**GIVEN PASSAGE:**
I soon felt the need for guidance, for lessons. There was a pipe-band in my home town at that time and it,s where I
got my first lesson.At that age you couldn't wait to get your hands on a marching drum, which were really special but no, they weren't letting you anywhere near a drum till you were ready.So, first lesson 'the sickener' I got stuck in a room with other youngsters and shown the first rudiment, the mammy daddy or mamma papa if you prefer. The roll! RRLL right right left left on a wooden shelve going round the room. One of the band drummers would come in now and again to check on us then send us home. We never got to 'smell' a drum. It was quite simply to see who really wanted to learn. The pipe-band unfortunately disbanded soon after, but they sent me to a brass band to carry on.The snare drum parts were much simpler in the brass band and by following the lead drummer I was able to play with them. I wasn't really doing my best with reading parts but I knew one day I would have to.
I was by now also playing in local bands which was great and I have a lot of fond memories. Then I turned professional! A band from another town asked me to join and they were doing it full-time so.... Convincing my parents
to let me leave home at sixteen years old wasn't easy, but they did and I never went back except on holiday. I stayed with that band for over a year then moved to Glasgow. A real city finally. I was born and raised in Dumfries a town in the South of Scotland. Glasgow was (is) a very vibrant city. It was there I studied with a retired big band drummer and started to get my chart reading together. Although after Glasgow I didn't use it for several years you never forget it. I met and auditioned for a band who were going to play the American bases in Germany. They were all a bit older than me and better musicians, so I could only learn. That was an awesome experience for me, I was playing six nights a week, four sets a night, of good music. We met a lot of American musicians who had been drafted because of the war in Vietnam. It was a great learning curve.
When after a holiday some of the band didn't want to go back to Germany I decided to give London a try. It was there after a serious of events I moved to Paris, yes fantastic it was a time when major cities in Europe still had a very strong national identity. Paris was very French, London was very English etc. They're weren't so Cosmopolitan and I,m very pleased to have seen that. I was playing with a great organ trio in the Latin Quarter and it was special.

Item-finding listing:
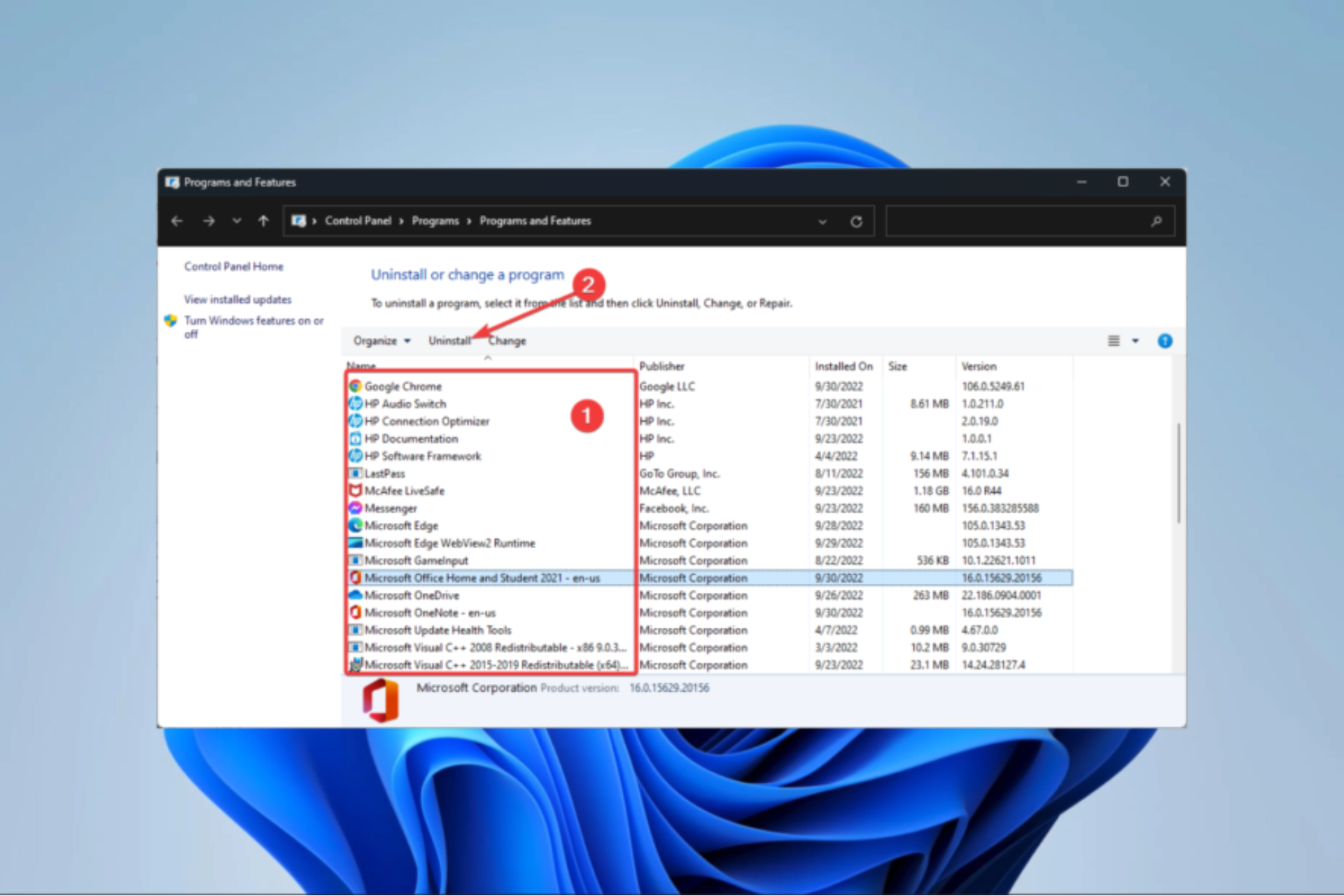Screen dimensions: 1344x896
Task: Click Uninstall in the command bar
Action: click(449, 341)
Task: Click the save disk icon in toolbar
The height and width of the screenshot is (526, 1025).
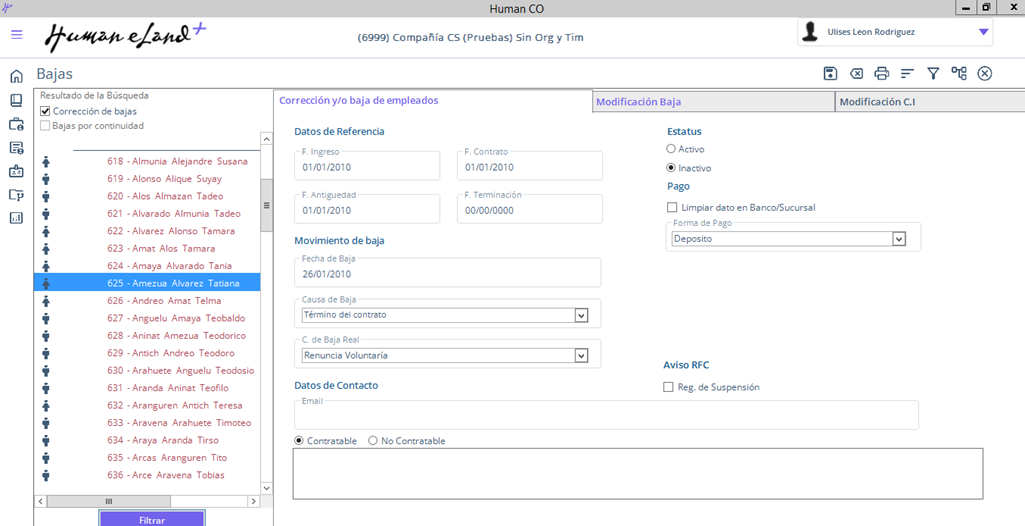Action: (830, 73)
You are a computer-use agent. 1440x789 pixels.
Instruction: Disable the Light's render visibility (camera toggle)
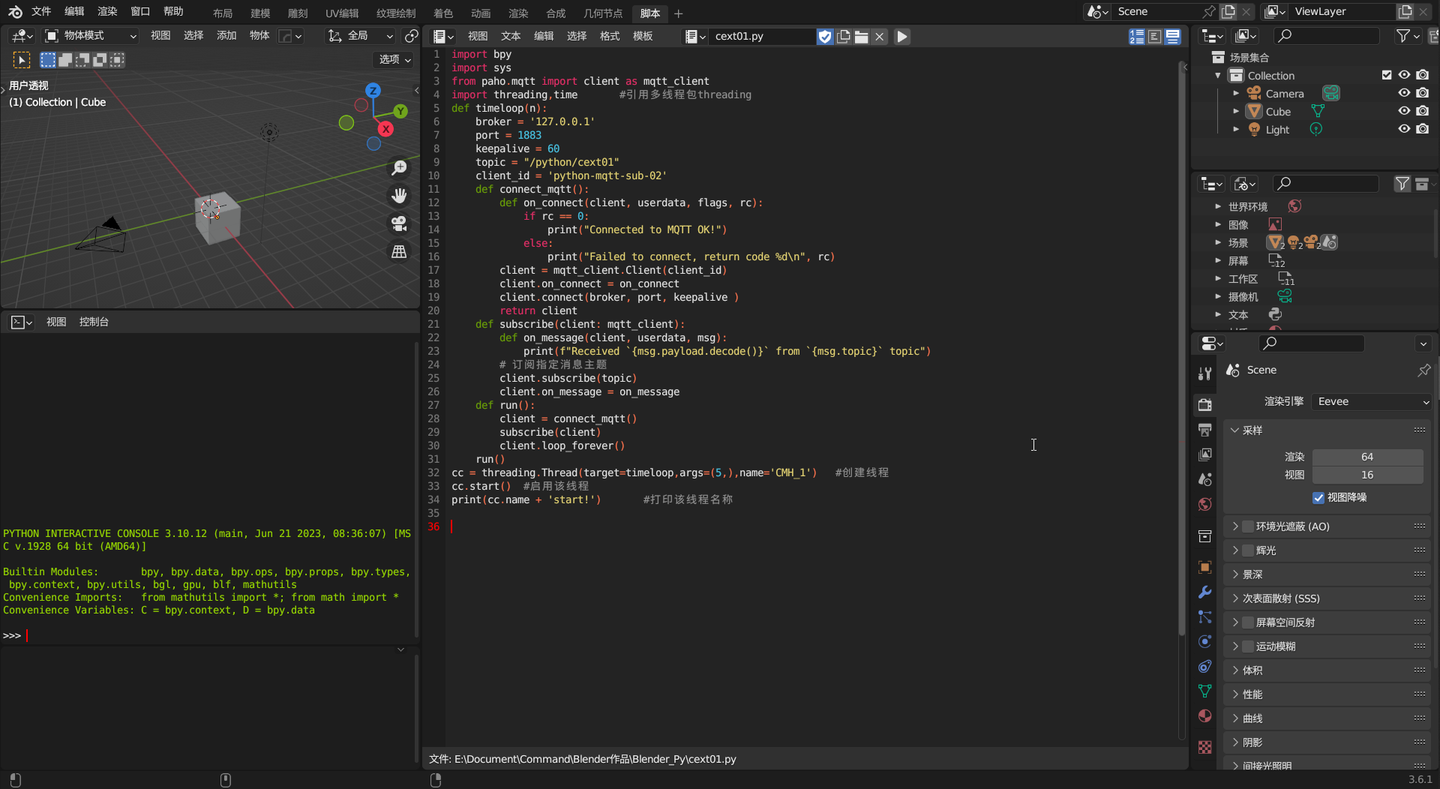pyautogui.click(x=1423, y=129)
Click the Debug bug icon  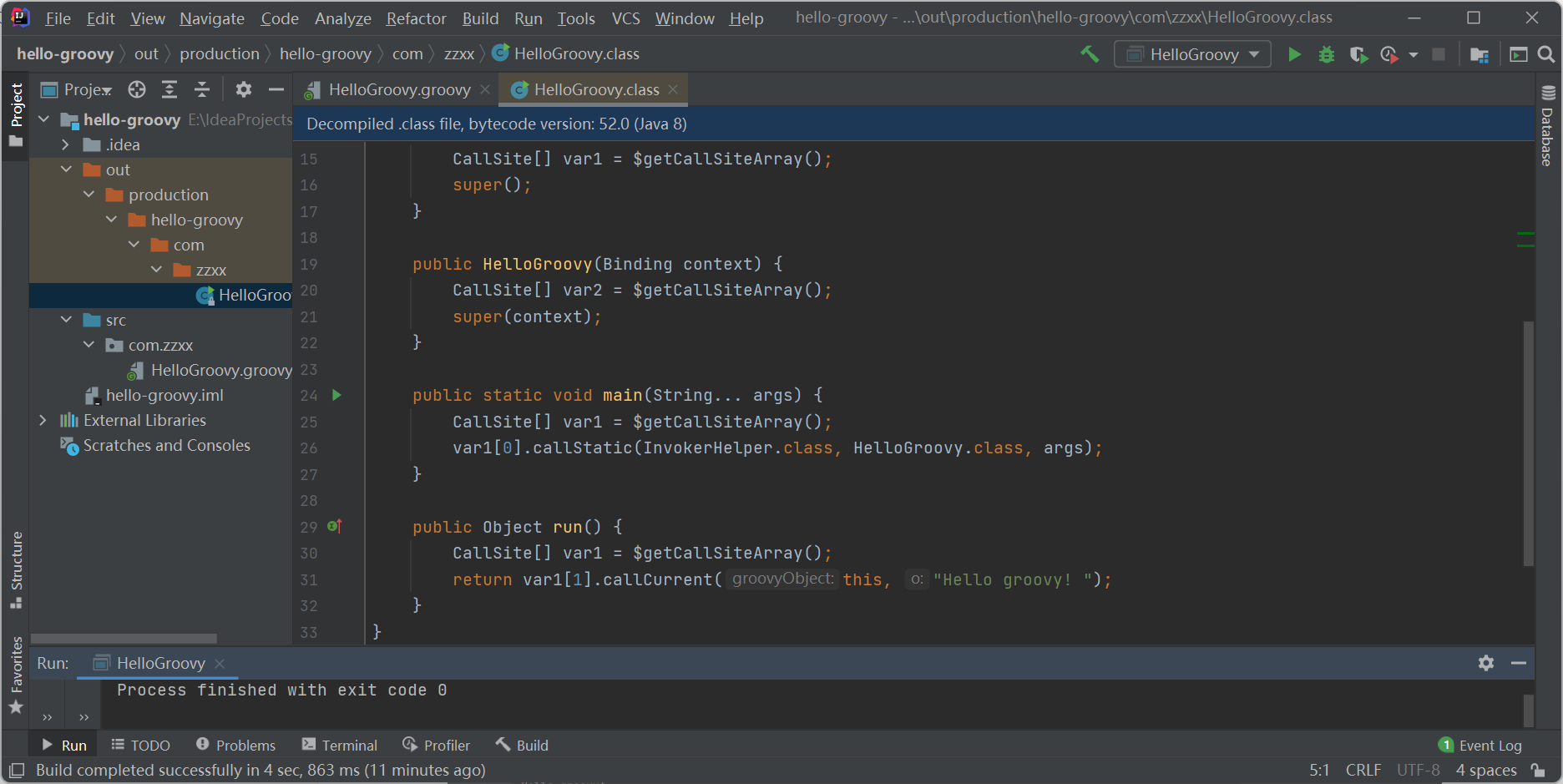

**EXERCISE DETAILS:** In the passage about learning to drum, in what town was the writer born and raised?

**EXPECTED ANSWER:** Dumfries, a town in the South of Scotland.